Now I think Piketty, in his work now with Saez, Zucman, and others, is going towards inclusion of countries like India, China and so forth. But this is a limit of the book.

It shows also politically. Obviously we are very much concerned about what is happening in the Western set of rich countries. There I must say I should have pled the amendment where you don't have to think—the fifth amendment. I am actually not sure myself if this is the case, because he makes the case about the importance of inequality and how it is important to actually stop further increase in inequality, and how it seeps into the political arena. So in that sense, yes, he was definitely right. But whether the outcomes that we have seen in France or in the US or the UK reinforce—we would of course say in principle yes, because it seems that actually his analysis had something to do with the outcome. But I think actually that the political part of his analysis was not really very well fleshed out to the extent that we can say: yes, this really reinforces the case.

Salvatore Morelli: I think the book provides a fundamental anchor to what we need them to work on in the future. What is mostly lacking from from the book is our faces to the numbers. What lies behind those numbers? Who are these people? How the wealth was accumulated. How the income was created. The processes that lead to rising income and wealth inequalities as fundamental as deriving the right number of the index of inequality. That's what then provides us with a further understanding of the democracy and the functioning of the democracy within the society itself, as well as I think—and fundamentally—trying to understand who are the key players with which we can create, can share a common purpose. I don't know the right words in English, but yeah.

Heather Boushey: That's important. Thank you.

Paul Krugman: I am with Branko. I would like to take the fifth to some extent. I don't think I understand really what's happening politically. I've been paying a fair bit of attention lately to issue polling, in this country, obviously. The issue polling is interesting because for the most part as I read it it says that likely voters basically have center-left views—that the center-left movement that we say is dying is in fact, on by the issues, almost all of them, what people support. People believe in guaranteed health care. People believe in most of the strong social safety net. They want all of these things.

The most recent polling obviously has the United States has been on two things. Health care, where people just absolutely hate what's being proposed. They suddenly discover that they love Obamacare now that it's maybe its way out.

What was interesting—and this is maybe the last word—is the poll that came out I think this morning—Quinnipiac—showed people with very center-left views on almost everything.

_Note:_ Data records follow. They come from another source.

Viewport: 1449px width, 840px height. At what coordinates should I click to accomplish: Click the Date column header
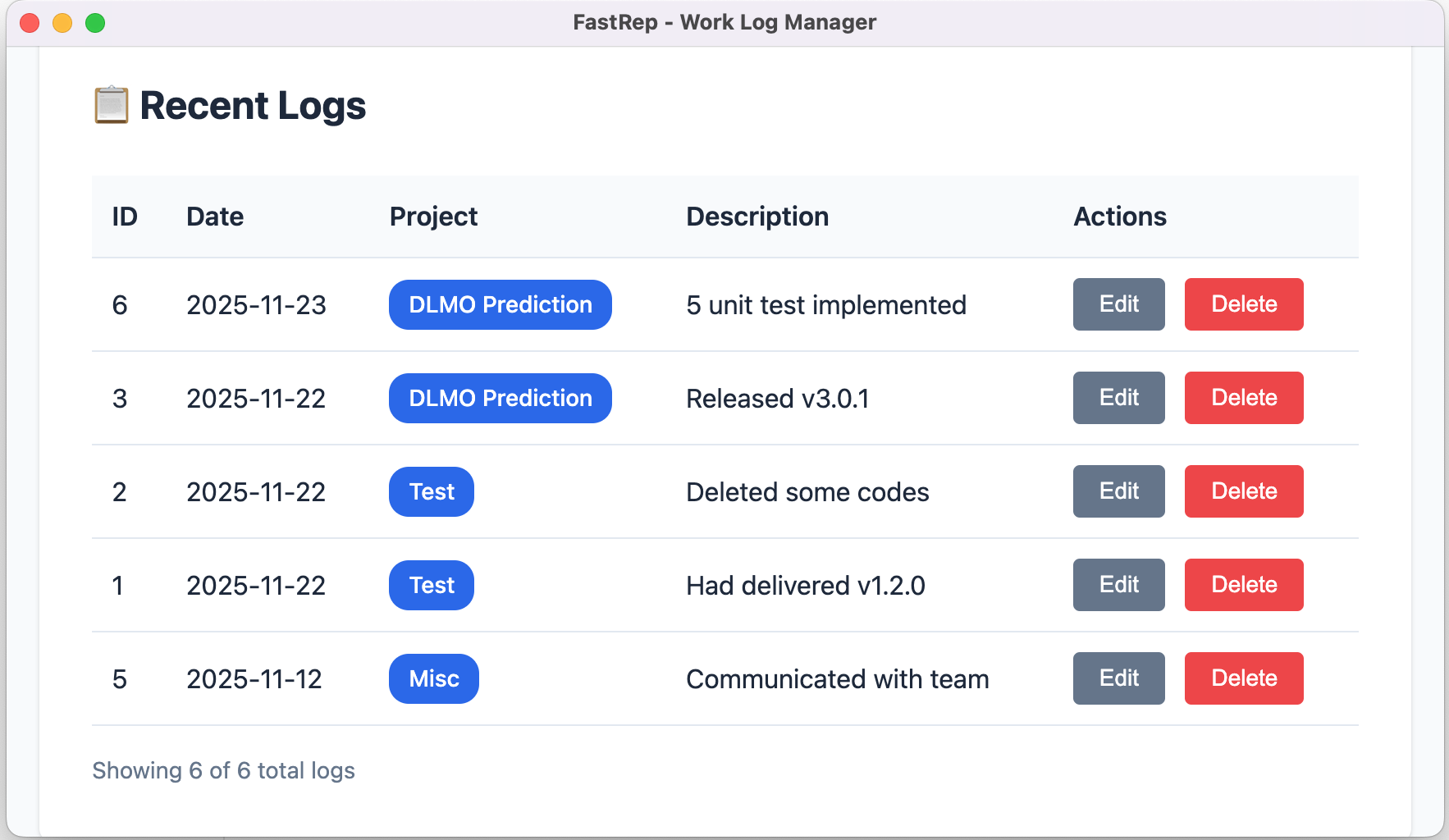tap(215, 217)
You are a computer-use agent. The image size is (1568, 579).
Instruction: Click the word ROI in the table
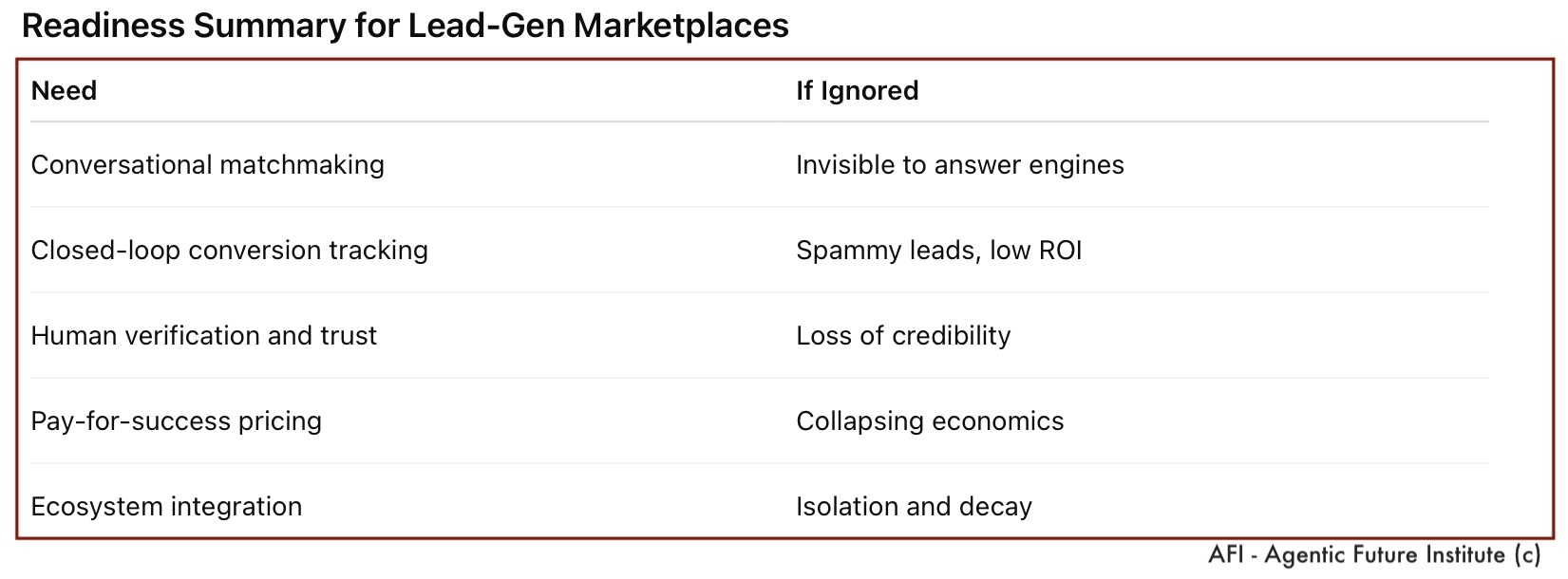click(1059, 251)
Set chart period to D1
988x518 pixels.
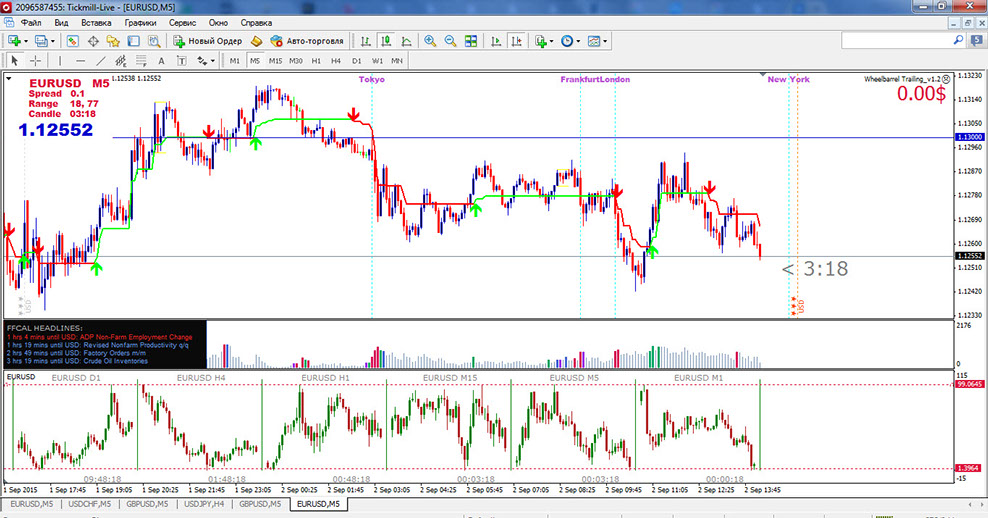(356, 61)
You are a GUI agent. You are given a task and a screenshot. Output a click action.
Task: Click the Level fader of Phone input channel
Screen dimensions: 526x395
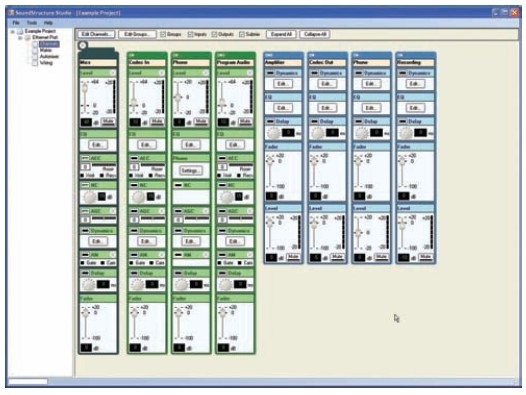pos(178,97)
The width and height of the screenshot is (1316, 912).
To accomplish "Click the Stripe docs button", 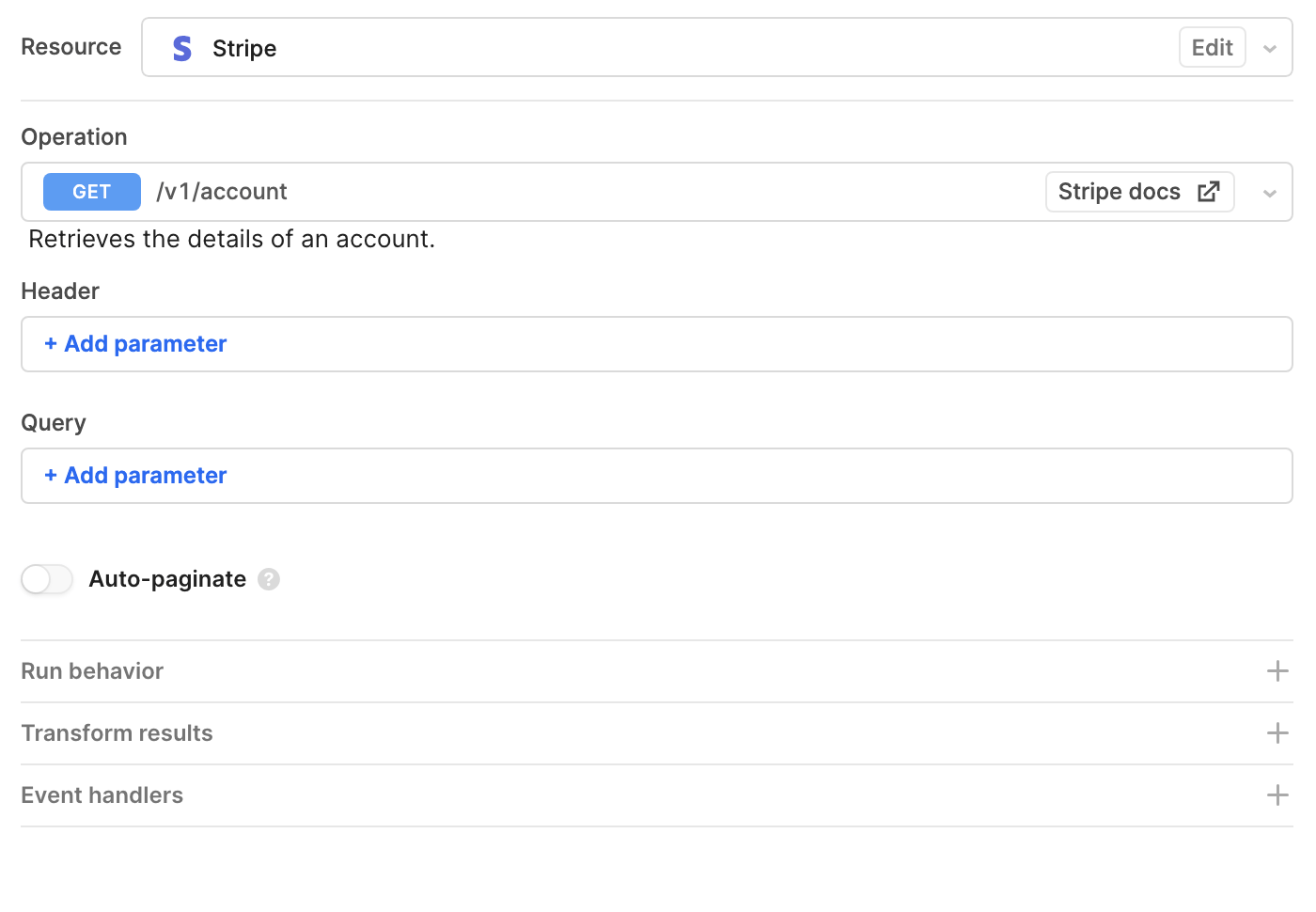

The one piece of the current administration's tax agenda that people do approve of is abolition of the estate tax.

So it turns out that people want a strong welfare state, a strong middle class, and patrimonial capitalism.

Heather Boushey: Go figure. Go figure.

Salvatore Morelli: I just remembered the English word: which is "alliance". We need to build alliances withentrepreneurs that care about inclusive society.

Heather Boushey: Yes, and hopefully alliances that can help explain the importance of taxing wealth.

Well, let's end there. Thank you all so much, and thank you again to Janet and the Stone Center for helping us do this.